The database also provides cascade delete on its level.
For example, for `postgres` we can add **ondelete="CASCADE"** to the `Task.prject_id` foreign key.
```postgresql
CREATE TABLE task
(
  id INT PRIMARY KEY,
  project_id INT NOT NULL REFERENCES project(id) ON DELETE CASCADE
);
```
After the creating the table, you can check the status of the table with below command

```bash
cascade> \d task
+------------+---------+----------------------------------------------------+
| Column     | Type    | Modifiers                                          |
|------------+---------+----------------------------------------------------|
| id         | integer |  not null default nextval('task_id_seq'::regclass) |
| project_id | integer |  not null                                          |
+------------+---------+----------------------------------------------------+
Indexes:
    "task_pkey" PRIMARY KEY, btree (id)
Foreign-key constraints:
    "task_project_id_fkey" FOREIGN KEY (project_id) REFERENCES project(id) ON DELETE CASCADE

Time: 0.020s
```


For `sqlite`, you can use below command to create the table

```sqlite
CREATE TABLE task
(
  id INTEGER PRIMARY KEY AUTOINCREMENT,
  project_id INTEGER NOT NULL,
  CONSTRAINT fk_projects
    FOREIGN KEY (project_id)
    REFERENCES project (id)
    ON DELETE CASCADE
);
```



### 3.1 SqlAlchemy orm config

If we only add ondelete="CASCADE" on the database level, however, we get another 'NotNullViolation' when running the code:

```text
sqlalchemy.exc.IntegrityError: (psycopg2.errors.NotNullViolation) null value
in column "project_id" violates not-null constraint
```

If we turn ORM-level cascades back on, declare victory and move on. The ondelete="CASCADE" might remain, but it is never used since the ORM will have done the deletions before the database gets a chance.

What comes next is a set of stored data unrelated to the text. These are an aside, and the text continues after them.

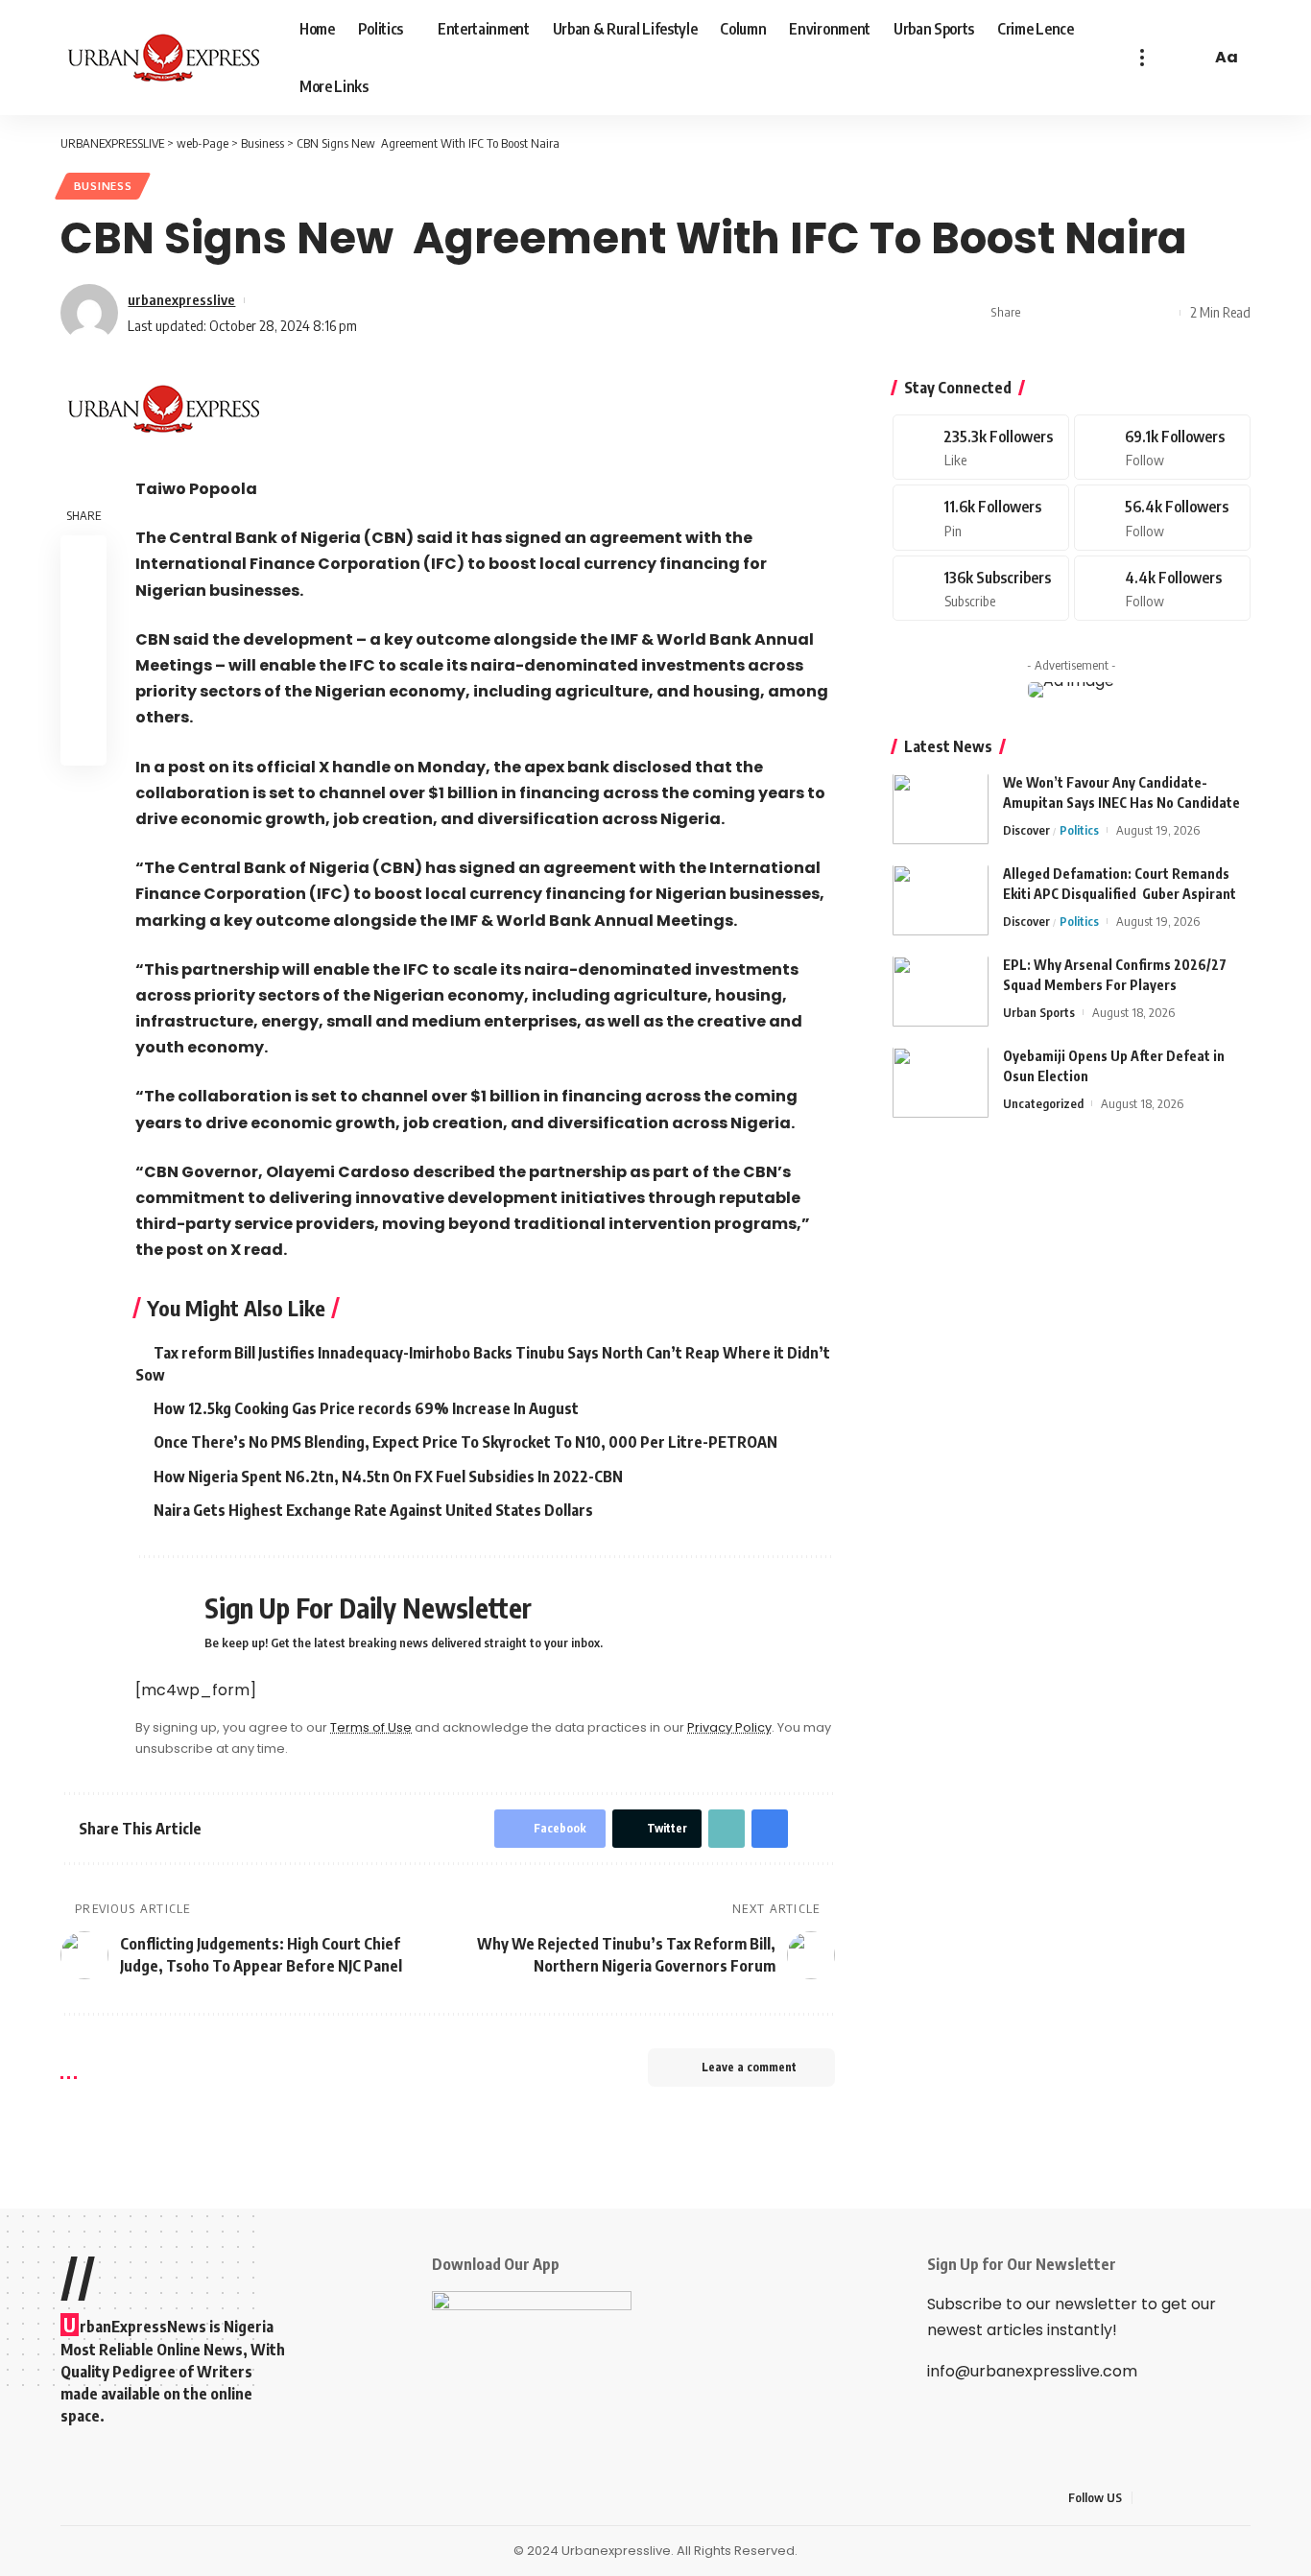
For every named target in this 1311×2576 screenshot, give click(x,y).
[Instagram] (1162, 518)
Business (103, 185)
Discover (1026, 831)
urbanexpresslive (181, 299)
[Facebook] (981, 447)
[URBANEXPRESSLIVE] (164, 57)
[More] (1160, 312)
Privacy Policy (729, 1727)
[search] (1193, 57)
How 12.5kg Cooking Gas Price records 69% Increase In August (366, 1408)
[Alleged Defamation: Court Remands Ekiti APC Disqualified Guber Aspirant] (941, 900)
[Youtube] (981, 588)
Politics (1079, 831)
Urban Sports (1039, 1013)
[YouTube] (1193, 2498)
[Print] (1130, 312)
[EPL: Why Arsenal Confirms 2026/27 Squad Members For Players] (941, 992)
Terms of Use (371, 1727)
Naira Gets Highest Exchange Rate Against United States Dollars (373, 1510)
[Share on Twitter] (1071, 312)
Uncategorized (1043, 1104)
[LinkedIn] (1240, 2498)
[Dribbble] (1162, 588)
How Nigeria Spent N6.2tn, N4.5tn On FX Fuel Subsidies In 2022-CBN (388, 1476)
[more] (1142, 57)
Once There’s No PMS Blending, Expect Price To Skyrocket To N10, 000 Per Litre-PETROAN (465, 1442)
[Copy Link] (1100, 312)
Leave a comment (749, 2067)
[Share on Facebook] (1041, 312)
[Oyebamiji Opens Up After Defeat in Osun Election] (941, 1083)
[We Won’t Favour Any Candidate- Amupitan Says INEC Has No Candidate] (941, 809)
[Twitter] (1162, 447)
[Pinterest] (981, 518)
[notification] (1168, 57)
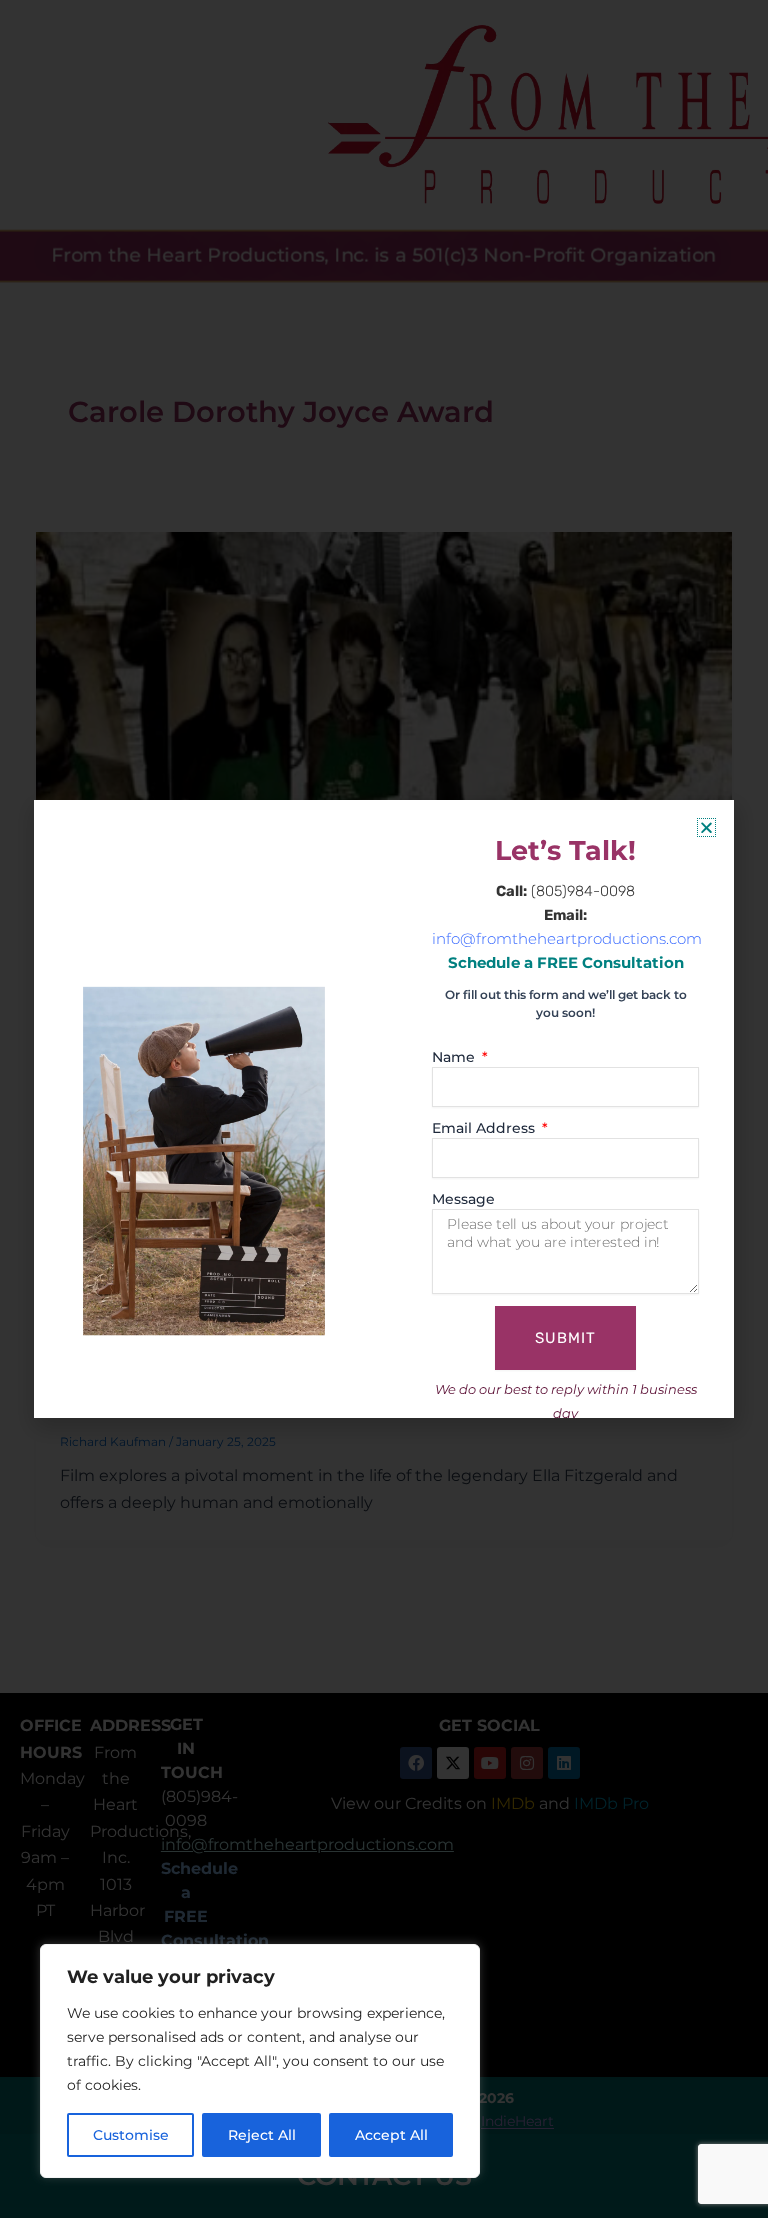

**The integrity error happens because the ORM still sets the project_id of each task to None**. To make the ondelete="CASCADE" works, we need to additionally set `passive_deletes=True` on the `Project.tasks` relationship, which disables the ORM from loading each related task and setting project_id to None.

```python
class Project(Base):
    __tablename__ = "project"
    id = Column(Integer, primary_key=True)
    tasks = relationship("Task", back_populates="project", passive_deletes=True)


class Task(Base):
    __tablename__ = "task"
    id = Column(Integer, primary_key=True)
    project_id = Column(
        Integer, ForeignKey("project.id", ondelete="CASCADE"), nullable=False
    )
    project = relationship("Project", back_populates="tasks")

```

## ORM level VS Database level

Pros of Database level cascade delete:
1. Performance: The SQLAlchemy documentation says: **Database level ON DELETE cascade is vastly more efficient than that of SQLAlchemy**.
2. Cover all: If you use sql query directly in sqlalchemy, the cascade delete will still happen. (Not for the ORM level)

When to Use ORM level?
1. Maybe you have an existing schema that you're not free to change for some reason, but you still want automatic cascade deletes in your code.
2. One of the models you'd like to cascade uses joined table inheritance and you want to avoid a "half deleted" object.
3. Some databases don't support (or don't support by default) FOREIGN KEY, and therefore ON DELETE CASCADE.
4. Maybe delete was added for completeness along with the other cascade behaviors that only make sense in the context of an ORM.